▸ SUPPLIED PASSAGE:
John L. Moran, President and Director. Prior to joining Foothills in 2006, Mr. Moran, together with Messrs. Tower and Bosché, evaluated opportunities during 2005 that would be appropriate for launching a new oil and gas exploration and development company, which ultimately led to the formation of Foothills California at the end of 2005. In 2000, Mr. Moran formed and later served as President and Exploration Manager of Carneros Energy, Inc., a private oil and gas exploration company with exploration and acquisition emphasis in the San Joaquin and Sacramento Basins of California, where he was responsible for obtaining $75 million in equity funding. From 1997 through 1998, Mr. Moran founded and acted as President of Integrated Petroleum Exploration (“IPX”) which merged with and into Prime Natural Resources (“Prime”) in 1998, where he served as Vice President of Exploration. Prior to his time at IPX and Prime, Mr. Moran served as both Vice President Exploration/Chief Geologist and Exploration Manager/MidContinent Region for Apache Corporation. In 1995 Mr. Moran left Apache to found TeTra Exploration, Inc., an oil and gas exploration and development company using 3D seismic to explore for oil and gas in the Anadarko Basin in Oklahoma. He was responsible for the acquisition of the right to use 13,000 miles of 2D seismic for exploration purposes and was instrumental in using this to develop a 75 square-mile 3D seismic project that was later sold to a major oil and gas company. Mr. Moran holds both Bachelor’s and Master’s degrees in Geology with a major in Stratigraphy and a minor in Petrology from Oregon State University.
W. Kirk Bosché, Chief Financial Officer. Mr. Bosché joined Foothills in 2006 as its Chief Financial Officer. Mr. Bosché has diversified experience as a financial and accounting executive officer in public and private oil and gas exploration and production organizations. During 2005, Mr. Bosché, together with Messrs. Tower and Moran, evaluated opportunities that would be appropriate for launching a new oil and gas exploration and development company, which ultimately led to the formation of Foothills California at the end of 2005. Mr. Bosché served as Chief Financial Officer of First International Oil Corporation from 1997 through 2004. From 1986 through 1997, Mr. Bosché was Vice President and Treasurer for Garnet Resources Corporation, a publicly traded independent oil and gas exploration and production company with activities in seven foreign countries. He began his career with Price Waterhouse & Co., and has been a Certified Public Accountant since 1975. Mr. Bosché holds a BBA in Accounting from the University of Houston.

▸ INPUT DATA:
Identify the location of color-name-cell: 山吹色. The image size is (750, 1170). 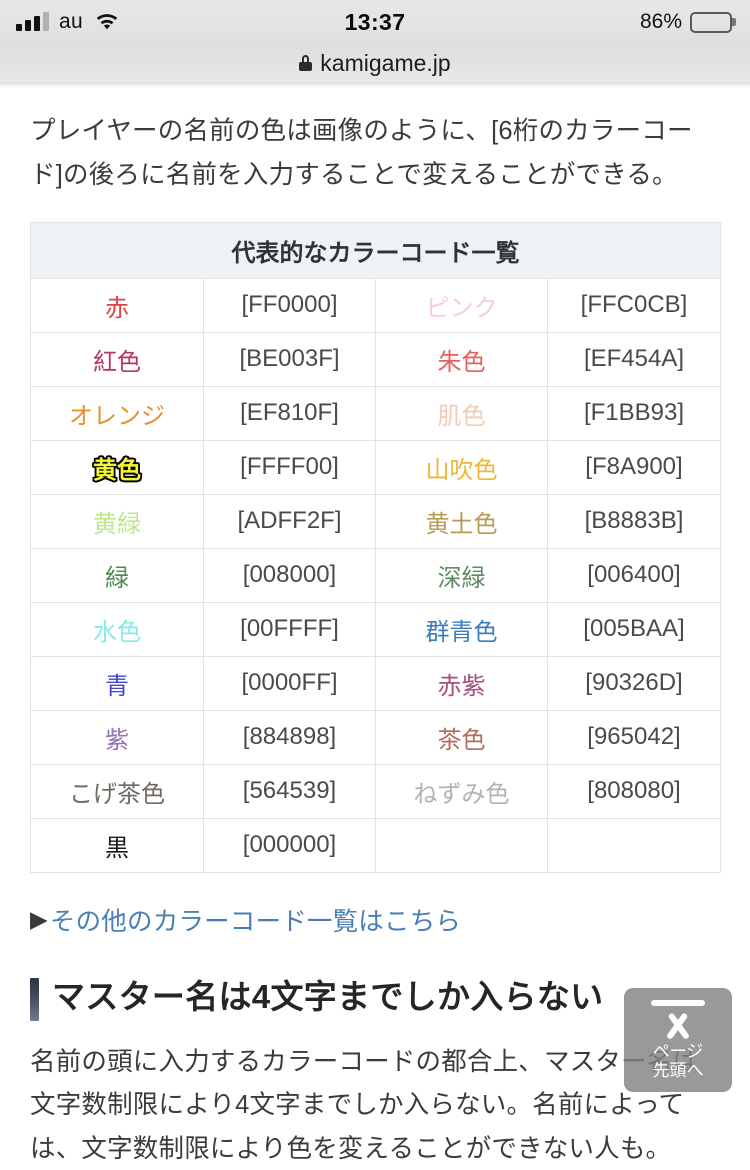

▸ QUESTIONS ON THE MATERIAL:
a) According to the executive biographies, which university awarded Mr. Bosché his BBA in Accounting?
b) Please extend the executive biographies from where they stop, keeping their style.

▸ RESULTS:
a) The University of Houston.

b)
James H. Drennan, Vice President, Land and Legal. Prior to joining Foothills in 2006, Mr. Drennan was Land Manager at Vaquero Energy Inc. From 2002 through 2005, he served as General Counsel and Land Manager of Carneros Energy, Inc. From 1990 through 2002, Mr. Drennan practiced law with the firms of Jones & Beardsley and Noriega and Bradshaw, where his practice areas included oil and gas, real estate, estate planning, probate, corporate, general business and litigation. From 1978 to 1990, he was Land Manager for Buttes Resources, Depco, Inc., Ferguson & Bosworth, and Bosworth Oil Co. Mr. Drennan started his career in the oil and gas industry in 1974 as land agent with Gulf Oil Corporation. He holds a JD from California Pacific School of Law, and a BA in Economics from San Diego State University.
Michael L. Moustakis, Vice President, Engineering. Mr. Moustakis joined Foothills as Vice President, Engineering in 2006. He was Engineering Manager at Rockwell Petroleum, Inc. from 2005 through 2006, and held the same position at OXY Resources California LLC from 2001 through 2005. Mr. Moustakis was Lead Petroleum Engineer with Preussag Energie GmbH from 2000 to 2001, and Director of Reservoir Engineering for Anglo-Albanian Petroleum Ltd. from 1994 to 2000. He began his career with Union Oil of California in 1984, and subsequently served in various engineering positions at several companies, including Shell Western E&P, Northern Digital Inc. and Eastern Petroleum Services Ltd. He holds a Bachelor’s degree in Petroleum Engineering from the University of Alaska.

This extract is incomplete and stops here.